Patty Trevino, Carl’s Jr’s senior vice president of brand marketing, says that the chain is legit doing this for Today’s Youth. “If you were to ask me [about CBD and legal weed] when I was at Burger King back in the mid-2000s, I would have been like, no way," she told Business Insider. "But today, this is a huge trend with consumers.”
She echoed those comments to CNN Business. "It is something that feels right for the brand,” she said, adding that the chain is trying to attract “future Carl's Jr. customers that are younger.” (I am now both afraid of and looking forward to the inevitable release of the Carl’s Jr. Thirst Trap burger-and-large-Coke combo meal.)
The fact that Denver was selected for the burger’s debut is no accident: Colorado was the first state to legalize recreational use of cannabis, and it was able to source the CBD for the sauce from a local company, Bluebird Botanicals. It also helps that last May, then-governor John Hickenlooper signed a bill that allows hemp products like CBD to be regulated like food ingredients. Things on the federal level, though, are still very, very complicated.
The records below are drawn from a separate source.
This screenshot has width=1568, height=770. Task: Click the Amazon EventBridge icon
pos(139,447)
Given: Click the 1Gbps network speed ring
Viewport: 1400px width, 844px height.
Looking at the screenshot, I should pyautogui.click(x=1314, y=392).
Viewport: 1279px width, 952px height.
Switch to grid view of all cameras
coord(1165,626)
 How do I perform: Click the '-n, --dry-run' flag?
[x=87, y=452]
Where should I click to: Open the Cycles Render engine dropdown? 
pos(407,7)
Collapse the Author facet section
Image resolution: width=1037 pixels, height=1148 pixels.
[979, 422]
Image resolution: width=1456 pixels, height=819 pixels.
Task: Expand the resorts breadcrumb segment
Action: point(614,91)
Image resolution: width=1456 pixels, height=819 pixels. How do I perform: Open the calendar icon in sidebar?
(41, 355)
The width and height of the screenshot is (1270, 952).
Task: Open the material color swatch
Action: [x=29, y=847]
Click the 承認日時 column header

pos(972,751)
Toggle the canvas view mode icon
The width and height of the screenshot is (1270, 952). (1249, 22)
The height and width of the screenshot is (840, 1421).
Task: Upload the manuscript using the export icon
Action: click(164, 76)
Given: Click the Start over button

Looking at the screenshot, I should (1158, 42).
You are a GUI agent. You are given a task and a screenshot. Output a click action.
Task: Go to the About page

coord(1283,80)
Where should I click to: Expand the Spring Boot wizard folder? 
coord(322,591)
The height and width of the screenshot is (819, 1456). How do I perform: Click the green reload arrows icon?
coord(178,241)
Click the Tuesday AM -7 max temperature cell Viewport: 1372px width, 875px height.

Despite the food industry’s ever-increasing infatuation with CBD oil, the US Food and Drug Administration (FDA) does not permit CBD to be used in food products or beverages. As of this writing, CBD is considered to be a “drug product” because, as CNBC explains, it is the main ingredient in Epidiolex, an FDA-approved prescription medication that is used to treat seizures in children. (And fear of the FDA is partially why the New York City Department of Health has warned restaurants, bakeries and coffee shops in the city that, as of October 1, they’ll be subject to violations and fines if they keep selling CBD-infused foods and drinks.)
The FDA has announced that it will hold a public hearing on May 31 to “obtain scientific data and information about the safety, manufacturing, product quality, marketing, labeling, and sale of products containing cannabis or cannabis-derived compounds,” a discussion that presumably will include CBD’s use in food, beverages or dietary supplements.
If you stan the idea of a burger hidden beneath waffle fries and a squirt of CBD sauce, you can catch a plane and knock yourself out at the Carl’s Jr. at 4050 Colorado Blvd in Denver. A Carl’s Jr. spokesperson told MUNCHIES that customers must be at least 18 years old to order the burger and, yes, “employees will check IDs on-site.”
So you can either hand your driver’s license to a stranger in a Carl’s Jr. uniform for that wild ‘n’ crazy 5-milligram CBD hit, orrrr you could always stay home, scroll through Seamless, and enjoy some of your own special occasion shit in peace. Dealer's choice!